Bottom-preferred stripping mechanism towards quantified inactive metallic Zn0-dominant zinc loss in rechargeable zinc metal battery

Abstract

Electrically isolated metallic Zn (Zn0) and electrochemically side reaction (ECSR), causes irreversible anode capacity loss and limited cycle life in zinc metal battery. However, the quantitative distinguishment between inactive metallic Zn0 and ECSR, their formation mechanism and correlation with anode cycling reversibility have never been disclosed, limiting further anode modification design.
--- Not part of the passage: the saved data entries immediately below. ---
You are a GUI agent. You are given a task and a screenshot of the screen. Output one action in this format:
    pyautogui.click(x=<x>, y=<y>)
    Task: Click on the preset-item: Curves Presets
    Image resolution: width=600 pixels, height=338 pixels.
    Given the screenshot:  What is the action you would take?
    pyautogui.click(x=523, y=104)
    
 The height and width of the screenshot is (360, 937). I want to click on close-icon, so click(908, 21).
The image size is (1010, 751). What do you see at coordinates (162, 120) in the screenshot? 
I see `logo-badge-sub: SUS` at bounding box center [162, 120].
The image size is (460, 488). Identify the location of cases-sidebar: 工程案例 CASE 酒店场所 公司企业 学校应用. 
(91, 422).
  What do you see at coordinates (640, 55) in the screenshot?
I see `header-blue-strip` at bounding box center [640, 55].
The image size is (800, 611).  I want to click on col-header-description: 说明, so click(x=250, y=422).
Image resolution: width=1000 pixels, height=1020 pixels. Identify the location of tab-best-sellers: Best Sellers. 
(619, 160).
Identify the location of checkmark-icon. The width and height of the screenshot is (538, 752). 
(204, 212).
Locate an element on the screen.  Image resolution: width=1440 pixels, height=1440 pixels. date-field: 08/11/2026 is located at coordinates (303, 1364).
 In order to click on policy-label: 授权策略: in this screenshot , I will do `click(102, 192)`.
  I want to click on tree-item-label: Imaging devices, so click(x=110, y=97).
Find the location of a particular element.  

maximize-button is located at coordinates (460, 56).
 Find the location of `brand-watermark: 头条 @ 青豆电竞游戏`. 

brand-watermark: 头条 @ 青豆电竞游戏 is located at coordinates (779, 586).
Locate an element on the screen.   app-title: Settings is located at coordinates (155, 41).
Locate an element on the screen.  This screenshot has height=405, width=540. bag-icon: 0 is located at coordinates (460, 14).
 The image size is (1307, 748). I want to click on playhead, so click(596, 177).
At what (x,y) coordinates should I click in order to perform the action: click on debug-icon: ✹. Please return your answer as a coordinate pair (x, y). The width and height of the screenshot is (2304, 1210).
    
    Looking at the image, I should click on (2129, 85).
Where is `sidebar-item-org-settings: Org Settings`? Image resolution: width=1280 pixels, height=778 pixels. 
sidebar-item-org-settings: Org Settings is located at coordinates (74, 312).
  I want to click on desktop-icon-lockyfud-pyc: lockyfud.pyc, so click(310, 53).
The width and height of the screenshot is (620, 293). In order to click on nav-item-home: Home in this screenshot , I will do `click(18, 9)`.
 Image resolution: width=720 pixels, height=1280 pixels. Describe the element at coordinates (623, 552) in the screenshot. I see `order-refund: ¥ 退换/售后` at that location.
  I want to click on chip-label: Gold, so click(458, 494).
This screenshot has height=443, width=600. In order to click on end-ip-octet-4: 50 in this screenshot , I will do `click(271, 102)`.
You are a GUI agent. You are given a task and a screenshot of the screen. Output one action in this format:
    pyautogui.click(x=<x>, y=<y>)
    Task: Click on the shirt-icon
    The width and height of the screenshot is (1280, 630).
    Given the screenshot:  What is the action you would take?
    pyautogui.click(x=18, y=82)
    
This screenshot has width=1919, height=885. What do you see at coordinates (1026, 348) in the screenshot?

Here, we develop an acid-assisted continuous titration-collection-gas chromatography technique (AAC-TCGC) that accurately quantify the amount of inactive Zn0 and ECSR in anode, and discover that inactive Zn0 accounts for the majority of Zn loss, rather than the commonly-assumed electrochemically side reaction-derived ECSR-dominant Zn anode capacity loss. Detailed component of SEI (Solid Electrolyte Interface Layer) compound is also characterized, illustrating a solvent-derived zinc oxide/hydroxide-dominant SEI that facilitates vertical/inclined thin-plate Zn deposition, but salt-derived ZnF2-dominant SEI that favors horizontal platelet-shaped Zn(002) deposition. Simulation results reveal a new electric resistance-derived, bottom-preferred Zn stripping mechanism that leads to abundant inactive Zn0 formation in vertical thin-plate Zn deposition structure, but few inactive Zn0 in dumpy platelet-shaped Zn structure. Our study provides new theories and strategies on the distinguishment, formation mechanism and structure-performance relationship of inactive Zn, important for building more efficient Zn metal battery.